Ingredients:
- 2 tablespoons olive oil (30 ml)
- 1 large onion, finely chopped (1 large)
- 2 cloves garlic, minced (2 cloves)
- 1.5 lbs ground beef (preferably 80/20 blend) (680 g)
- 1 teaspoon dried oregano (5 ml)
- 1 teaspoon dried basil (5 ml)
- 1/2 teaspoon dried thyme (2.5 ml)
- 1/4 teaspoon red pepper flakes (1 ml) (optional)
- 1 (28 ounce) can crushed tomatoes (794 g)
- 1 (15 ounce) can tomato sauce (425 g)
- 1 (6 ounce) can tomato paste (170 g)
- 1/2 cup dry red wine (120 ml) (optional)
- 1 teaspoon salt (5 ml)
- 1/2 teaspoon black pepper (2.5 ml)
- 1/4 cup chopped fresh parsley (15 g)
- 1 (15 ounce) container ricotta cheese (425 g), whole milk or part-skim
- 1 large egg, lightly beaten (1 large)
- 1/4 cup grated Parmesan cheese (20 g)
- 1/4 cup chopped fresh parsley (15 g)
- 1/4 teaspoon salt (1 ml)
- 1/8 teaspoon black pepper (0.5 ml)
- 1 (16 ounce) package lasagna noodles (454 g), regular, not no-boil
- 3 cups shredded mozzarella cheese (300 g)
Instructions:
- Sauté onion and garlic in olive oil until softened.

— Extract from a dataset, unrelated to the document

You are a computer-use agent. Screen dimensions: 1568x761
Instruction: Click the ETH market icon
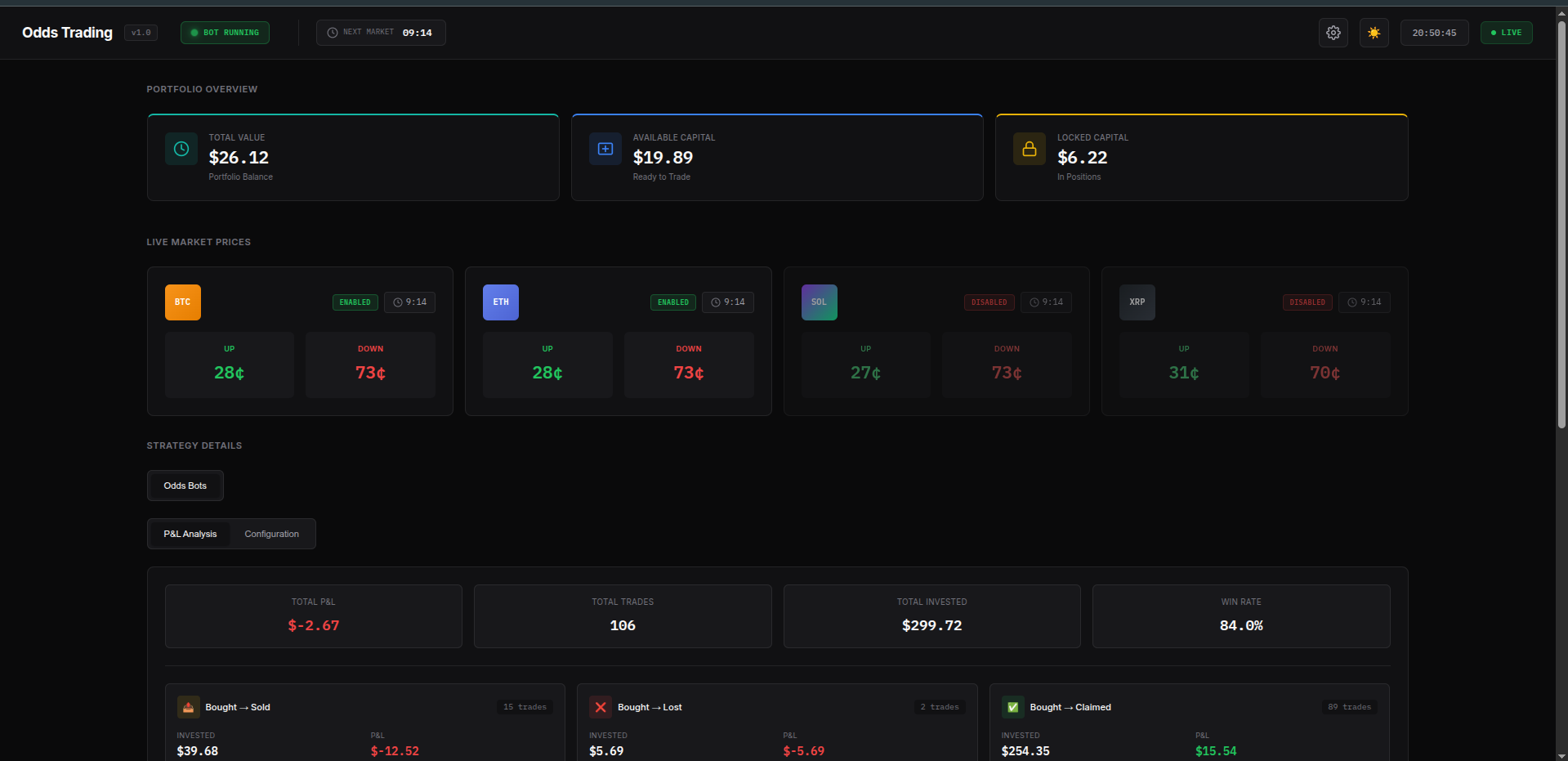(x=500, y=302)
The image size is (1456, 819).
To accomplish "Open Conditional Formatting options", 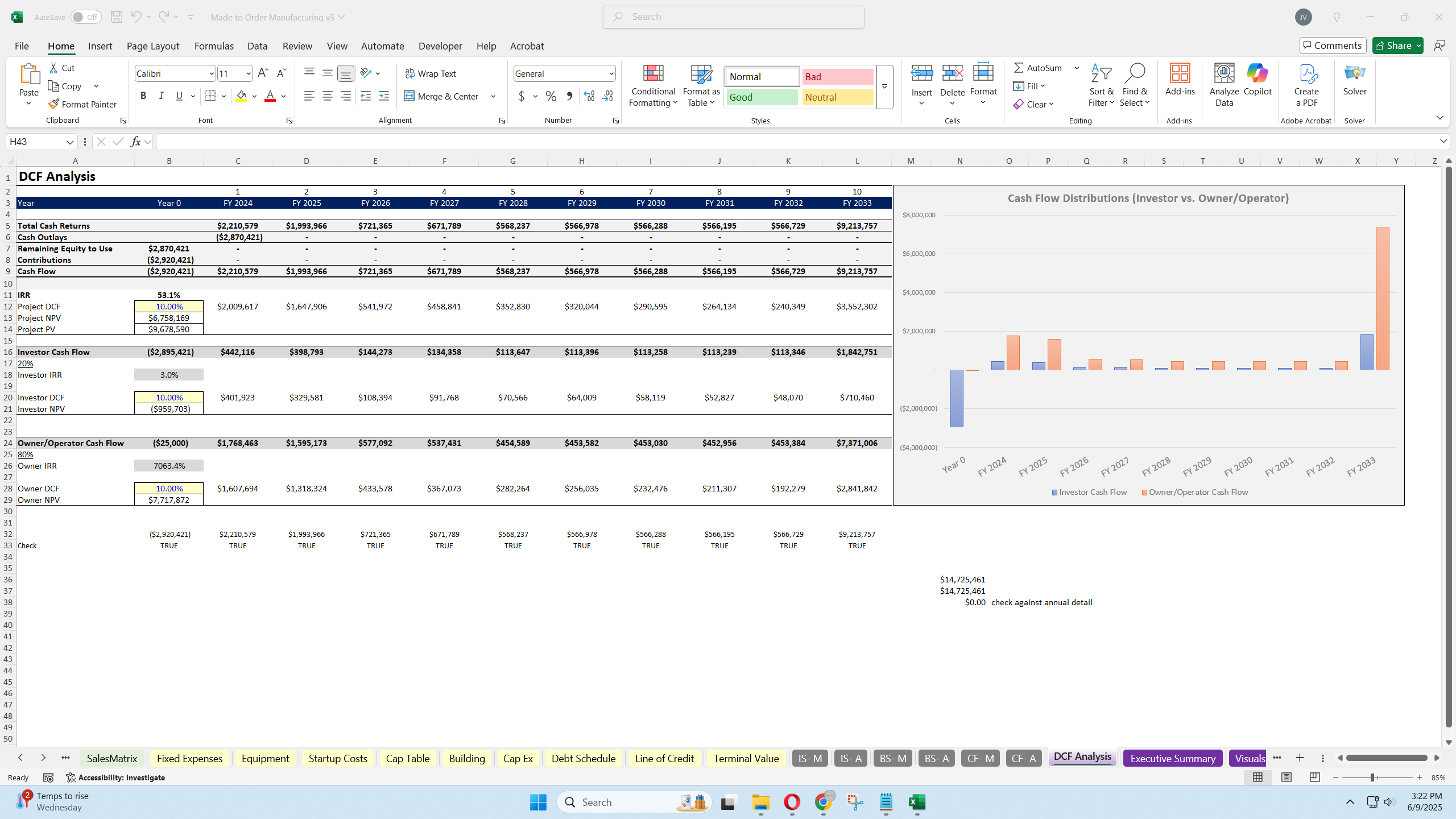I will point(652,85).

- Brown ground beef, breaking it up with a spoon. Drain excess grease.
- Stir in oregano, basil, thyme, and red pepper flakes (if using).
- Add crushed tomatoes, tomato sauce, tomato paste, and red wine (if using). Season with salt and pepper.
- Simmer for at least 30 minutes, stirring occasionally, allowing sauce to thicken.
- Stir in fresh parsley just before using.
- Cook lasagna noodles according to package directions until al dente.
- Drain well and lay flat on parchment or wax paper to prevent sticking.
- In a bowl, combine ricotta cheese, egg, Parmesan cheese, parsley, salt, and pepper. Mix well.
- Let the ricotta mixture rest while you start to layer the lasagna (about 15 minutes)
- Preheat oven to 375°F (190°C).
- Spread a thin layer of meat sauce on the bottom of the baking dish.
- Layer with lasagna noodles (slightly overlapping if needed).
- Spread half of the ricotta mixture evenly over the noodles.
- Sprinkle with 1 cup of mozzarella cheese.
- Spoon half of the remaining meat sauce over the mozzarella.
- Repeat layers: noodles, remaining ricotta mixture, 1 cup mozzarella, remaining meat sauce.
- Top with a final layer of noodles and the remaining mozzarella cheese (1 cup).
- Cover the baking dish with aluminum foil.
- Bake for 30 minutes.
- Remove the foil and bake for another 45 minutes, or until the cheese is melted, bubbly, and lightly golden brown.
- Let the lasagna rest for at least 15 minutes before cutting and serving. This allows the layers to set and prevents it from being a sloppy mess.